Thus, it was that the Allied fleet remained off the coast of Salamis into September, despite the imminent arrival of the Persians. Even after Athens fell to the advancing Persian army, the Allied fleet still remained off the coast of Salamis, trying to lure the Persian fleet to battle. Partly as a result of subterfuge on the part of Themistocles, the navies finally engaged in the cramped Straits of Salamis. There, the large Persian numbers were an active hindrance, as ships struggled to manoeuvre and became disorganised. Seizing the opportunity, the Greek fleet attacked, and scored a decisive victory, sinking or capturing at least 200 Persian ships, and thus ensuring the Peloponnesus would not be outflanked.

According to Herodotus, after this loss Xerxes attempted to build a causeway across the straits to attack Salamis (although Strabo and Ctesias place this attempt before the battle). In any case, this project was soon abandoned. With the Persians' naval superiority removed, Xerxes feared that the Greeks might sail to the Hellespont and destroy the pontoon bridges. According to Herodotus, Mardonius volunteered to remain in Greece and complete the conquest with a hand-picked group of troops, while advising Xerxes to retreat to Asia with the bulk of the army. All of the Persian forces abandoned Attica, with Mardonius over-wintering in Boeotia and Thessaly.

Data shown>
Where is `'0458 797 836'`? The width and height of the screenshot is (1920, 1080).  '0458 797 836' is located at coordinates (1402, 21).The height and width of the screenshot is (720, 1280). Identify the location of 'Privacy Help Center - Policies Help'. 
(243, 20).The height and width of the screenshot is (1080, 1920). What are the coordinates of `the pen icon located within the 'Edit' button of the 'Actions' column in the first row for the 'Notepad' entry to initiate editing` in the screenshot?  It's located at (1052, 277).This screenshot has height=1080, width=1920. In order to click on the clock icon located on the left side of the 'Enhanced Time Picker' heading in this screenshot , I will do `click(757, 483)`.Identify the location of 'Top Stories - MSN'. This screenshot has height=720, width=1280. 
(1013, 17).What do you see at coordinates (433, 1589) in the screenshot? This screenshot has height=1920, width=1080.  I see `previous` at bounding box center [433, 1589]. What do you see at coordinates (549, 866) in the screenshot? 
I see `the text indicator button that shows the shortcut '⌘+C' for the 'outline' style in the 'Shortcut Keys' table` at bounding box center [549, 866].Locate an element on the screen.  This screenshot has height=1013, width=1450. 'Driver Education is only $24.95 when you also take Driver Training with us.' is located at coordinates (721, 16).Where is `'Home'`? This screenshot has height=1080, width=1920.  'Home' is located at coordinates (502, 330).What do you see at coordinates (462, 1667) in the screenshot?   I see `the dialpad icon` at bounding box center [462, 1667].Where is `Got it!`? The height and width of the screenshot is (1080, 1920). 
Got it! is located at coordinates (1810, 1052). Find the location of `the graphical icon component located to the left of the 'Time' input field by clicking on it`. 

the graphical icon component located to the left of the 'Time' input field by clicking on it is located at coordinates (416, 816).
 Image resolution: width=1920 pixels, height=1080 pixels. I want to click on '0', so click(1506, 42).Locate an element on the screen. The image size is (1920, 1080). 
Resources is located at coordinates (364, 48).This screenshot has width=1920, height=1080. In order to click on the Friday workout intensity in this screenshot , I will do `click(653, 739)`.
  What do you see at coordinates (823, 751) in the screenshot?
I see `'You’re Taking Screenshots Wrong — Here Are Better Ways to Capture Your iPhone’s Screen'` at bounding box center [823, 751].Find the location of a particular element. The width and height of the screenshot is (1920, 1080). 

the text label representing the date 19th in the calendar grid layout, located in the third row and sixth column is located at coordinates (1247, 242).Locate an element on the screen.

Exercise instructions>
(A) Answer these from the Salamis passage:
(i) At least how many Persian ships did the Greek fleet sink or capture?
(ii) Which two writers place Xerxes' causeway attempt before the battle?
(iii) In which two regions did Mardonius spend the winter?
(B) Quote the Salamis passage word for word. Begin at the words "According to Herodotus, after" and stop after "Boeotia and Thessaly.".
(C) Extend the Salamis passage by writing what comes after its last sentence.

Answers to the exercises>
(A)
(i) At least 200.
(ii) Strabo and Ctesias.
(iii) Boeotia and Thessaly.

(B)
According to Herodotus, after this loss Xerxes attempted to build a causeway across the straits to attack Salamis (although Strabo and Ctesias place this attempt before the battle). In any case, this project was soon abandoned. With the Persians' naval superiority removed, Xerxes feared that the Greeks might sail to the Hellespont and destroy the pontoon bridges. According to Herodotus, Mardonius volunteered to remain in Greece and complete the conquest with a hand-picked group of troops, while advising Xerxes to retreat to Asia with the bulk of the army. All of the Persian forces abandoned Attica, with Mardonius over-wintering in Boeotia and Thessaly.

(C)
Some Athenians were thus able to return to their burnt-out city for the winter. They would have to evacuate again in front of a second advance by Mardonius in June 479 BC.

==Autumn/winter 480/479 BC==

===Siege of Potidaea===
According to Herodotus a Persian general known as Artabazus escorted Xerxes to the Hellespont with 60,000 men; as he neared Pallene on the return journey to Thessaly: "he thought it right that he should enslave the people of Potidaea, whom he found in revolt". Despite attempts to capture Potidaea by treachery, the Persians were forced to keep up the siege for three months. Then, attempting to use an unusually low tide to attack the town from sea, the Persian army was caught by the returning tide, many drowning and the survivors being attacked by the Potideans in boats. Artabazus was thus forced to lift the siege, and return to Mardonius in Thessaly with the remnants of his men.

===Siege of Olynthus===
While besieging Potidea, Artabazus also decided to besiege Olynthus, which was also in revolt. The town was held by the Bottiaean tribe, who had been driven out of Macedon. Having taken the town, he massacred the defenders and handed over the town to the Chalcidian people.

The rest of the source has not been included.